Simply using dpctl.device_context is not sufficient in more sophisticated Python codes with multiple threads or asynchronous tasks. (See the GitHub issue.) It is likely better to pursue a compute-follows-data policy, at least in more complex threaded Python code. It may become the preferred option over the device_context style of programming.

There is a lot of opportunity for us to all contribute and refine ways to accelerate Python together. It’s all open source and works quite well today.

Learn More

For learning, there is nothing better than jumping in and trying it out yourself. Here are some suggestions for online resources to help.

For Numba and dpctl, there is a 90-minute video talk covering these concepts: Data Parallel Essentials for Python.

Losing your Loops Fast Numerical Computing with NumPy by Jake VanderPlas (author of the Python Data Science Handbook) is a delightfully useful video on how to use NumPy effectively.

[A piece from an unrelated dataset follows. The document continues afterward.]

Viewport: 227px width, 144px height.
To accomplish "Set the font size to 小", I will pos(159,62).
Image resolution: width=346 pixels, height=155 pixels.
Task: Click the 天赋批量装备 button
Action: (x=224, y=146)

The heterogeneous Python capabilities described in this article are all open source, and come prebuilt in the Intel® oneAPI Base and Intel® AI Analytics toolkits. A SYCL-enabled NumPy is hosted on GitHub. Numba compiler extensions for kernel programming and automatic offload capabilities are also hosted on GitHub. The open source data-parallel controls (dpctl: C and Python bindings for SYCL) has GitHub docs and a paper, Interfacing SYCL and Python for XPU Programming. These enable Python programs to access SYCL devices, queues, memory and execute Python array/tensor operations using SYCL resources.

Exceptions are indeed supported, including asynchronous errors from device code. Async errors will be intercepted once they are rethrown as synchronous exceptions by async error handler functions. This behavior is courtesy of Python extensions generators and the community documentation explains it well in Cython and Pybind11.